Spinifex Collaborative
Language: Pitjantjatjara
Community: Spinifex Community
PROFILE
Spinifex Collaborative
Language: Pitjantjatjara
Community: Spinifex Community
The Spinifex Arts Project was established in 1997 by traditional owners of Spinifex Country known as the Spinifex People. Painting began initially to record and document ownership of the Spinifex area within the Great Victoria Desert WA in the lead up to the successful Spinifex Native Title claim 55 000 sq km of country. Major collaborative works by men and women were enthusiastically painted in keeping with the shared history and culture of this small group and were used in the preamble to the Native Title claim. These collaborative works painted in country have become signature pieces for the Spinifex Arts Project.
The Spinifex People are responsible for several renowned Western Desert stories that traverse the land area and such ownership requires frequent visits, ritual obligations and close adherence to traditional cultural protocols. Painting country is intimately connected with these cultural protocols and is a way of maintaining culture, and promoting culture within the western desert and the wider community.
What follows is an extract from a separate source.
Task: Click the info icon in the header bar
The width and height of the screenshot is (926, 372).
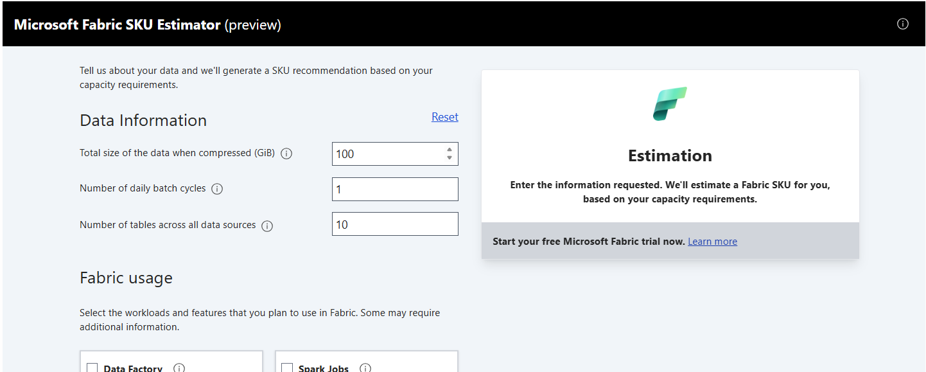Action: (x=902, y=24)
Spinifex men and women are renowned for collaborative works where men and women will work separately. The women often paint the Seven Sisters Tjukurpa (story), a major Western Desert story that runs through a lot of Spinifex country. The Men more often paint stories pertaining to men and Men's business such as the Kipara story (the Bustard Man), Wati Kutjarra (the Two Men) and Wati Kuniya (Python man). Tjukurpa are complex and multi layered and in each case only public aspects of a story are allowed to be painted. During collaborative painting much discussion, banter and song occurs in the initial phase.
Individual paintings allow artists to develop a unique style in relation to the country they are painting, which is always either their own or their parent's country. Whilst the women love a multi-coloured palette, the men often have a restricted palette of two to three colours.
The Spinifex people are keen to share their culture through painting and produce works of high quality which are keenly sought after both nationally and internationally. Spinifex works are in major collections in Australia and overseas. The Spinifex Arts Project also documents work on film, video and audio equipment archived in an ongoing community-based database.